La Corte Constitucional marcó un precedente clave en materia laboral al reforzar la protección de trabajadores en el sector público, especialmente aquellos en condiciones vulnerables. La decisión obliga a las entidades a cumplir requisitos específicos antes de proceder con despidos.
El pronunciamiento se dio tras analizar el caso de una trabajadora de 67 años que fue retirada de su cargo pese a enfrentar problemas de salud y ser responsable del cuidado de su familia. La situación puso en evidencia fallas en la verificación de garantías laborales.
En ese contexto, el tribunal reafirmó la importancia de la estabilidad laboral reforzada y la protección especial para ciertos empleados, incluso cuando ocupan cargos temporales dentro de la administración pública.
El trámite obligatorio antes de despedir trabajadores
La Corte dejó claro que las entidades deben realizar una verificación previa antes de desvincular a funcionarios en provisionalidad.
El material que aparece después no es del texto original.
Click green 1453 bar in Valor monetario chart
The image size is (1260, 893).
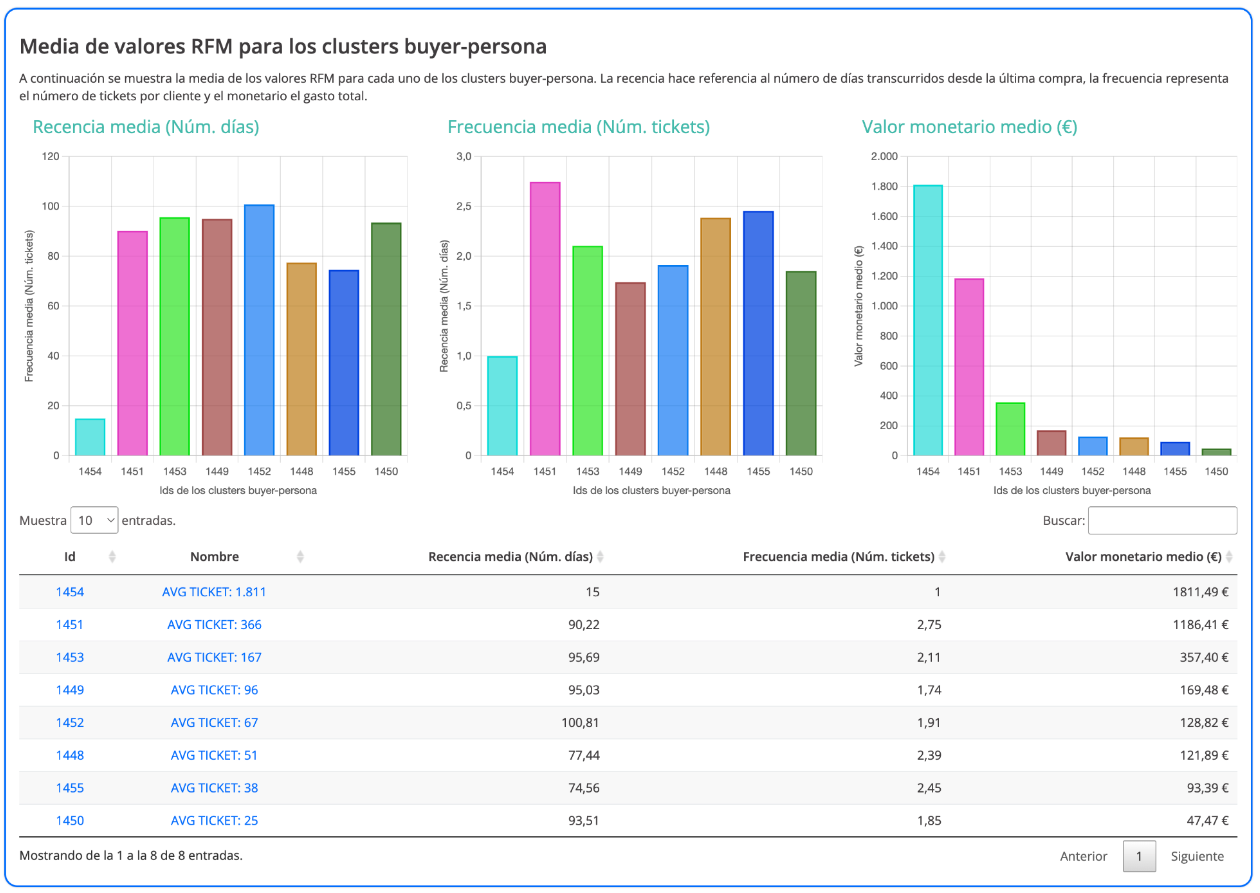point(1010,430)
Este proceso busca identificar si el trabajador pertenece a un grupo con protección especial.

Según el fallo, las instituciones están obligadas a evaluar condiciones como ser cabeza de hogar, estar próximo a pensionarse o presentar problemas de salud que impliquen debilidad manifiesta.
Qué tipos de estabilidad laboral reconoce la Corte
El tribunal reiteró que existen dos niveles de protección dentro del empleo público. Por un lado, la estabilidad reforzada, que aplica a quienes acceden a cargos por concurso de méritos.
Por otro, la estabilidad laboral relativa cobija a quienes ocupan cargos provisionales, quienes solo pueden ser retirados por causas legales específicas, como sanciones disciplinarias o la provisión definitiva del cargo.
Condiciones bajo las que sí se puede despedir tras el fallo
Aunque la Corte amplió las garantías, también precisó que estas no implican permanencia indefinida. Las entidades pueden desvincular trabajadores si no existe posibilidad de reubicación o si se cumplen condiciones legales.
En estos casos, el fallo exige priorizar a los empleados con protección especial y garantizar medidas como la continuidad en el sistema de salud. Esta decisión refuerza el control sobre los despidos y redefine las obligaciones de los empleadores públicos.